Task description
Copy the items word for word, starting at the line that contains "Click the italic" and ending with the last line of the items, and leave the pictures out.
━━━━━ Material supplied ━━━━━
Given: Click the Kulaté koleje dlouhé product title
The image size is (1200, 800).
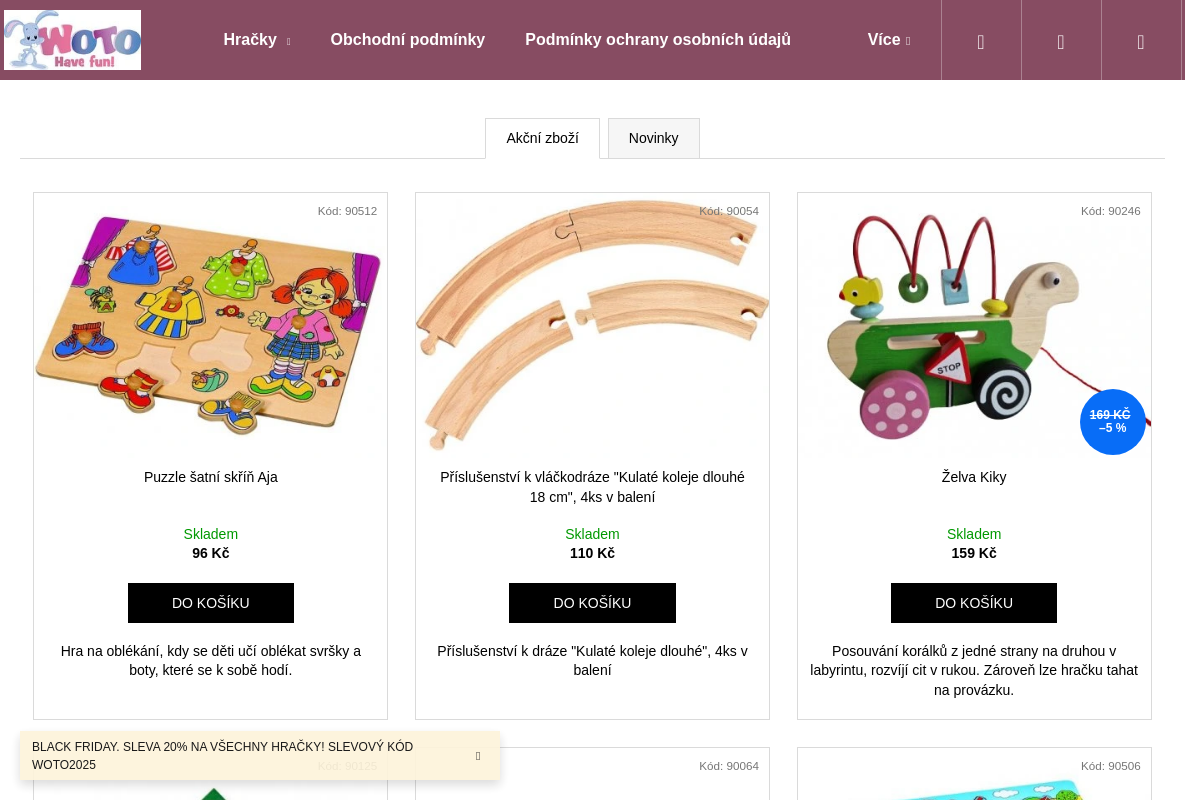Looking at the screenshot, I should tap(592, 487).

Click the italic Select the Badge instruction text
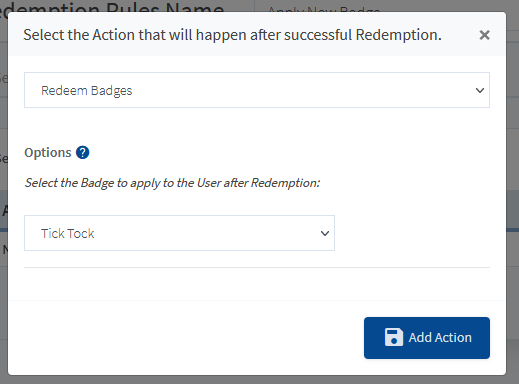click(172, 183)
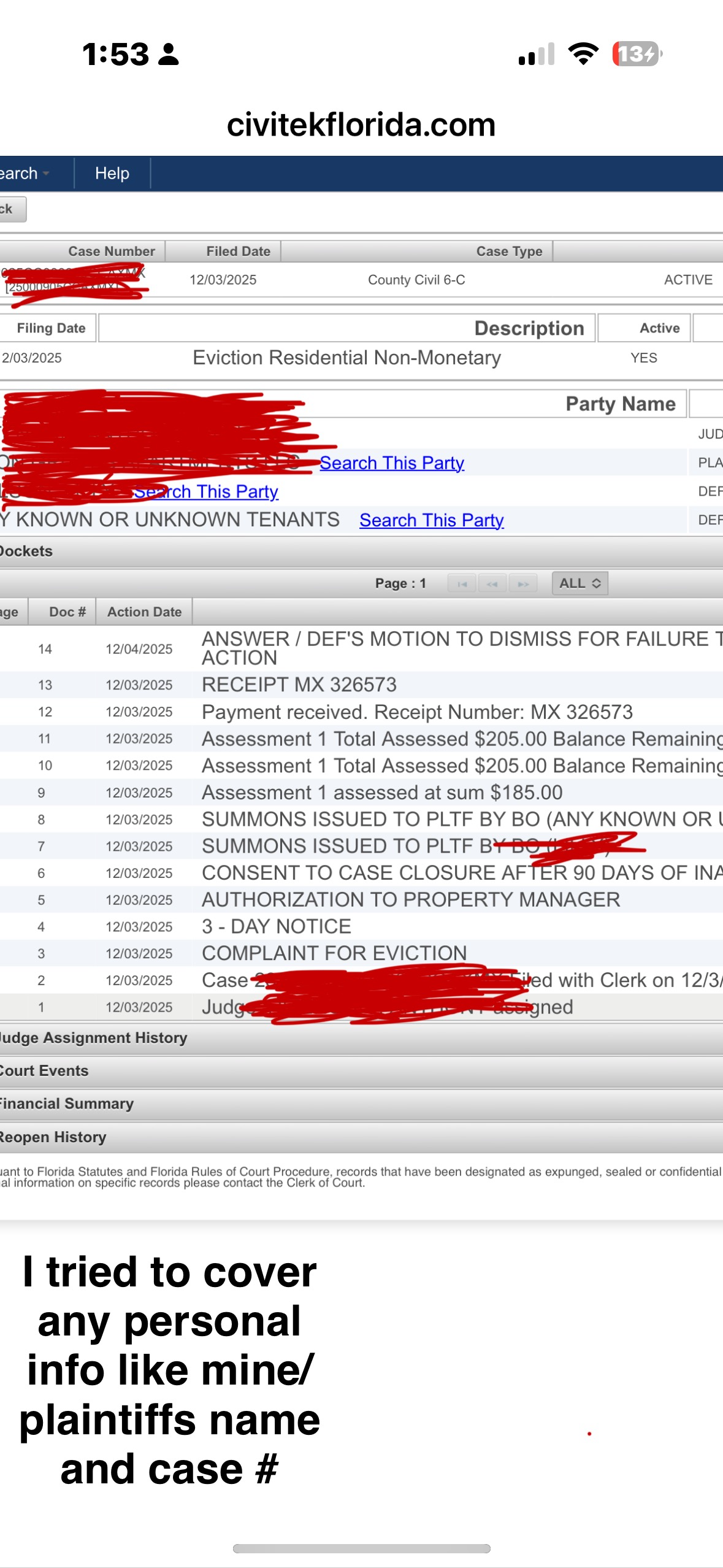Tap the person icon beside the clock
Screen dimensions: 723x1568
(x=168, y=54)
━━━━━
Written answer
Click the italic Select the Badge instruction text
click(172, 183)
Tap the person icon beside the clock
Screen dimensions: 723x1568
(x=168, y=54)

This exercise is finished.